Transcribe the lines of the records starting with the one that has "Select the 9 Toddler cell" in it and ending with the last, and transcribe nothing else.

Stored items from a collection
-=-=-

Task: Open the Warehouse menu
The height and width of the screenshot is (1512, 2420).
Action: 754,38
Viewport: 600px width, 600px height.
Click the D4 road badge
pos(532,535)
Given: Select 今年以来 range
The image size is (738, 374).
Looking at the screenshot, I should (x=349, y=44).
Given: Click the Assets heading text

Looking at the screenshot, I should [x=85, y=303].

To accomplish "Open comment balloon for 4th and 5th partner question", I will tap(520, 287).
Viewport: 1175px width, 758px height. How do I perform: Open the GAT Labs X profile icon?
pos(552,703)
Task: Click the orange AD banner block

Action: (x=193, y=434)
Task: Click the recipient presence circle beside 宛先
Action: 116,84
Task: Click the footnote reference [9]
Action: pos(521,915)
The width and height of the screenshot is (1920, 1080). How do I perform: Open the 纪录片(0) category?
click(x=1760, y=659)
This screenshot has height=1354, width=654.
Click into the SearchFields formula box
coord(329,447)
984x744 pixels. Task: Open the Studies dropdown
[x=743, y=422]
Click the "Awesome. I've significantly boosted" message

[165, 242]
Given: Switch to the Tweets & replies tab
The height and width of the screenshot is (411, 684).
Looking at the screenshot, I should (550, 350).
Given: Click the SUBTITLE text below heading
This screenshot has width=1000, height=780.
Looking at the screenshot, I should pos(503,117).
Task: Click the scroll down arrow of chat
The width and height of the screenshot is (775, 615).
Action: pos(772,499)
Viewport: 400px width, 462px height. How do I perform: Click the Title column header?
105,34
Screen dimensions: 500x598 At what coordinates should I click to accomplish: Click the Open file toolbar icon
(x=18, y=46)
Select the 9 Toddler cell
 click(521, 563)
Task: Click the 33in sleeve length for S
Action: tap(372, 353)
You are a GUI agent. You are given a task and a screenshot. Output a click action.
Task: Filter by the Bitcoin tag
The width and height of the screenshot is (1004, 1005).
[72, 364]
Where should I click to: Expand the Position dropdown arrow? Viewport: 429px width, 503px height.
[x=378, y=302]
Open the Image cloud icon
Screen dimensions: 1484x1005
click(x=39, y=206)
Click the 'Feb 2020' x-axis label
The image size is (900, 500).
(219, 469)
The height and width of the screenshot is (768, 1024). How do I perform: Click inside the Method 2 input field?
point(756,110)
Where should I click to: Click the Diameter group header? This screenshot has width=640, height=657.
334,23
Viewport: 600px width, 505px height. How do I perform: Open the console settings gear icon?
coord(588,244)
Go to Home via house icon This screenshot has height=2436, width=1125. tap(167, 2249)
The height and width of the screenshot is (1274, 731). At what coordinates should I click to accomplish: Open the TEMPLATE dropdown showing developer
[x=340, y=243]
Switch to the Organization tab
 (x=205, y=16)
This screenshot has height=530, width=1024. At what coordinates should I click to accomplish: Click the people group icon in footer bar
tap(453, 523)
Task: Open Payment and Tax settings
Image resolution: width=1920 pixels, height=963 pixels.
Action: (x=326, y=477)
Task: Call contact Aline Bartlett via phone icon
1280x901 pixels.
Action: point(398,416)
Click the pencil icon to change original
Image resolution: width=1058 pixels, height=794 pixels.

-=-=-

→ **Response area**
Select the 9 Toddler cell
 click(521, 563)
Task: Click the 33in sleeve length for S
Action: tap(372, 353)
You are a GUI agent. You are given a task and a screenshot. Output a click action.
Task: Filter by the Bitcoin tag
The width and height of the screenshot is (1004, 1005).
[72, 364]
Where should I click to: Expand the Position dropdown arrow? Viewport: 429px width, 503px height.
[x=378, y=302]
Open the Image cloud icon
Screen dimensions: 1484x1005
click(x=39, y=206)
Click the 'Feb 2020' x-axis label
The image size is (900, 500).
(219, 469)
The height and width of the screenshot is (768, 1024). How do I perform: Click inside the Method 2 input field?
point(756,110)
Where should I click to: Click the Diameter group header? This screenshot has width=640, height=657.
334,23
Viewport: 600px width, 505px height. How do I perform: Open the console settings gear icon?
coord(588,244)
Go to Home via house icon This screenshot has height=2436, width=1125. tap(167, 2249)
The height and width of the screenshot is (1274, 731). At what coordinates should I click to accomplish: Open the TEMPLATE dropdown showing developer
[x=340, y=243]
Switch to the Organization tab
 (x=205, y=16)
This screenshot has height=530, width=1024. At what coordinates should I click to accomplish: Click the people group icon in footer bar
tap(453, 523)
Task: Open Payment and Tax settings
Image resolution: width=1920 pixels, height=963 pixels.
Action: (x=326, y=477)
Task: Call contact Aline Bartlett via phone icon
1280x901 pixels.
Action: point(398,416)
Click the pencil icon to change original
Image resolution: width=1058 pixels, height=794 pixels.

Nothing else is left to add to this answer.